▶ **PROVIDED ENTRIES**:
--

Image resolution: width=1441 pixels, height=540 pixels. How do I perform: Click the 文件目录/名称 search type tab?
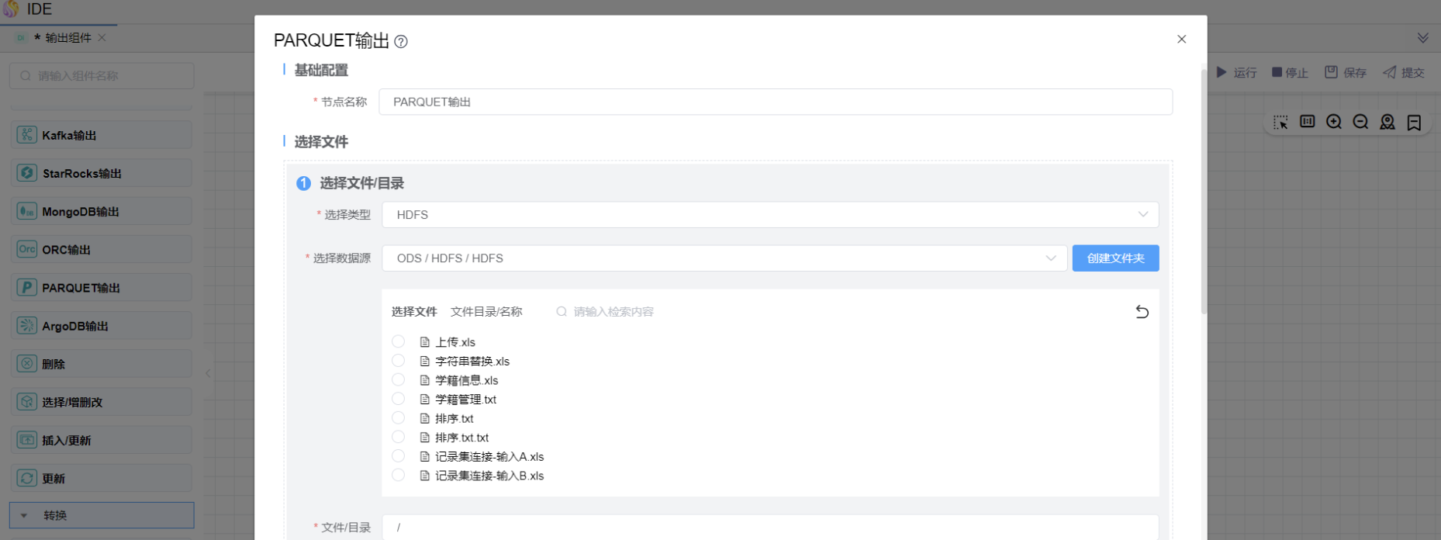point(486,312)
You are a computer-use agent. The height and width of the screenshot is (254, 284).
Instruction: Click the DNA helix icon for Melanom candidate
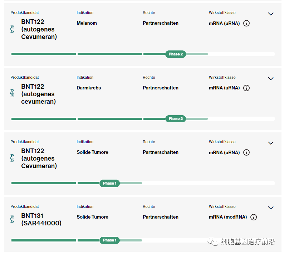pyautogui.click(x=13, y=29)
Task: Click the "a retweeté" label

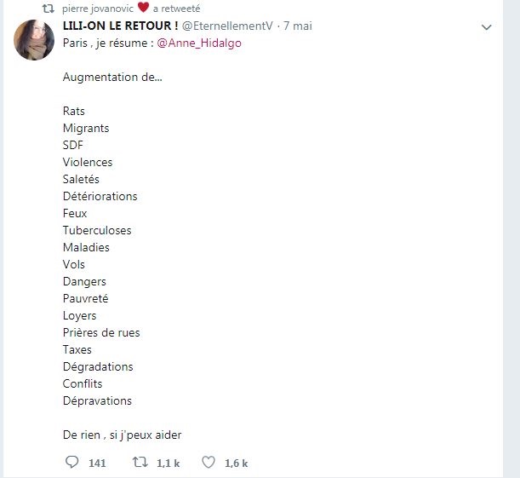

--

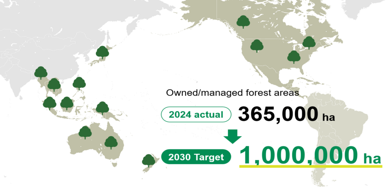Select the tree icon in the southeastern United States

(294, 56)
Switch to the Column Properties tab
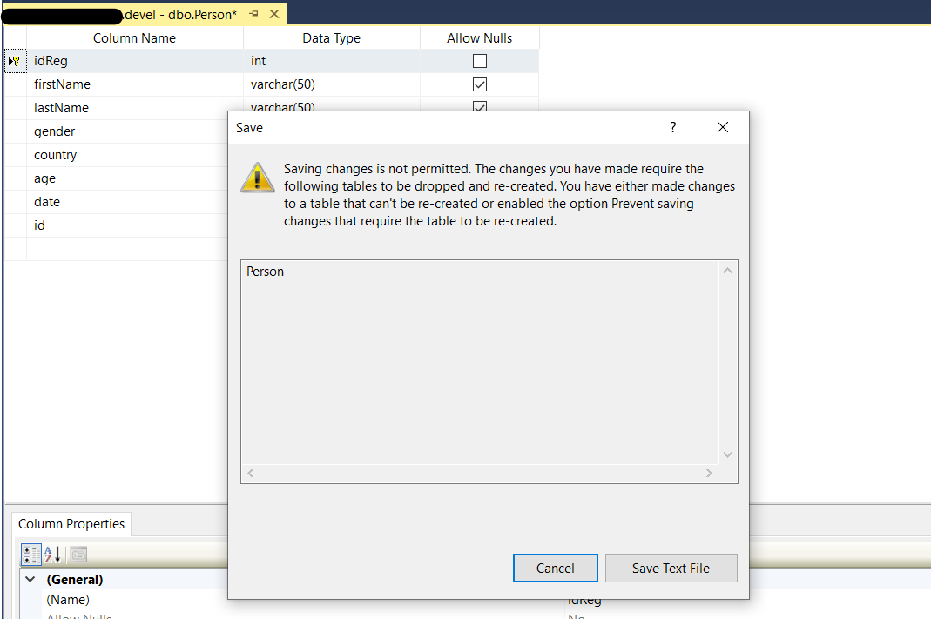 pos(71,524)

--

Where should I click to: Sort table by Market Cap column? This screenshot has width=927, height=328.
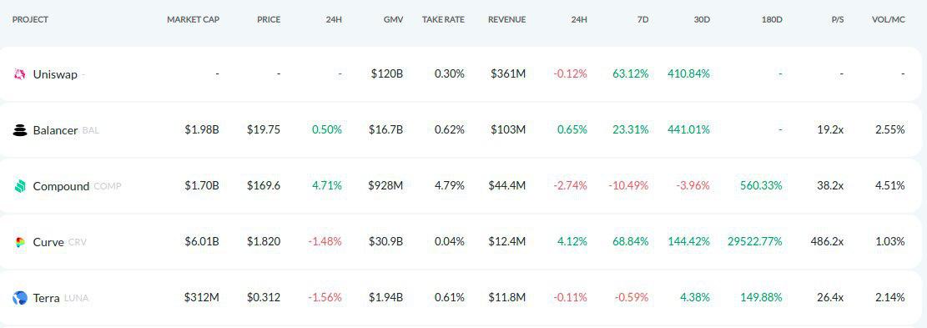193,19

--

▶ **INSTRUCTIONS TO FOLLOW**: Above are the records; please give again, exactly and in full, only the lines that run from the line with "You are a computer-use" through the line with "Task: Click the", with no pictures.

▶ **FINISHED TASK**:
You are a computer-use agent. The height and width of the screenshot is (254, 284).
Instruction: Click the DNA helix icon for Melanom candidate
pyautogui.click(x=13, y=29)
Task: Click the "a retweeté" label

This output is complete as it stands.